Re: How to zero a failing disk drive before disposal?

On Thu, Oct 10, 2024, at 21:42, Dewayne Geraghty wrote:
> A good question Ronald.  I worked for a provider of services for the 
> statutory care of children (eg removed from parents). There are 
> significant penalties for certain types of information loss.  We 
> bench-drilled the hard-disks before sending them (out of our chain of 
> custody) to a furnace.  Admittedly this is an extreme case and for the 
> reasons already stated in this thread, there was no other way to ensure, 
> say a name and location, were not available.
>
> And yes, all machines have full disk encryption (FDE).
>

I agree with securing the data, but drilling is not thorough enough to stop recovery and marks the drive as a high value target. You are basically betting that microscopic magnetic domain scanning will not improve faster than the areal storage density of the drives you throw away. Not a bet I want to take personally.

>
> For personal devices we overwrite the device multiple times, though I'm 
> interested in what a "ATA Secure Erase" does to a healthy storage device 
> and whether all sectors are touched?

ATA Secure Erase is a firmware level overwrite and reread of all physical drive sectors. I have seen the drive’s bad sector count increased by this process. It takes slightly longer than a simple dd if=/dev/zero of=drive.
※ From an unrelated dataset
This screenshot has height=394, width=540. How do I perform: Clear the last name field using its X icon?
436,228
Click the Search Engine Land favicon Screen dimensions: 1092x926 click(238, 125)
I don’t suggest filling a drive entirely with zeros or ones. Those writes can be “optimized” out by the firmware. It might set a bit flag in the sector header instead of performing the full write. They don’t complete faster, they just aren’t guaranteed to actually overwrite the old data. The why has to do with a very long side tangent about how MFM encodings with error correction work.

If you want to overwrite use anything except for a string of all ones or zeros.